The author reports two main "security issues":

1) No HTTP basic auth. This isn't a security issue in any way, shape, or form. Author has a personal preference for basic auth but this doesn't mean that changes the security posture.

2) No support for reverse proxy so you can change the root to something non-standard. This is simply security through obscurity and once again has zero bearing on the security posture.

I think the author would do well to understand basic web services security before he starts casting stones here. VPNs work fine if that's what you need, but of course they are too complicated for the author so that solution is dismissed.


The author doesn't explain it well, but I use home assistant and I share the same view. Home assistant is not a very secure app. I would be fine putting it behind Nginx with basic auth, because Nginx is quite battle hardened and basic auth is a small attack surface.

I've solved it instead by using Wireguard and keeping home assistant on my private network. No idea why the author thinks VPN is not a good solution.
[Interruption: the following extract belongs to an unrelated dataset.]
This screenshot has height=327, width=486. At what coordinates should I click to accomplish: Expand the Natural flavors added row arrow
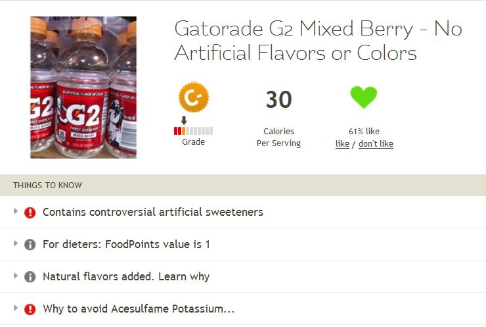coord(16,276)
It's also helpful for several other apps I don't feel safe exposing to the internet.


Nginx isn't suggested on the remote access manual page for sure https://www.home-assistant.io/docs/configuration/remote/

But there's addons in the package manager:

> Want to protect the website with a username/password? Well, it can do that too!

https://github.com/hassio-addons/addon-nginx-proxy-manager


> Nginx isn't suggested on the remote access manual page for sure

This makes it seem like they advise against it on that page, which is not true. Nor would it make any sense, putting a reverse proxy in front of a web application before exposing it to the open internet is about as typical as things get.


The problem the author describes is that doing this is not compatible with the mobile app. It doesn't support http basic auth and also can't present a client certificate (that's what I used to secure remote access to other browser based apps)

Home Assistant's Android app does work with client certificates.

https://companion.home-assistant.io/docs/getting_started/#tl...


> I've solved it instead by using Wireshark and keeping home assistant on my private network.

What is wireshark for? Or did you mean wireguard and get autocorrected?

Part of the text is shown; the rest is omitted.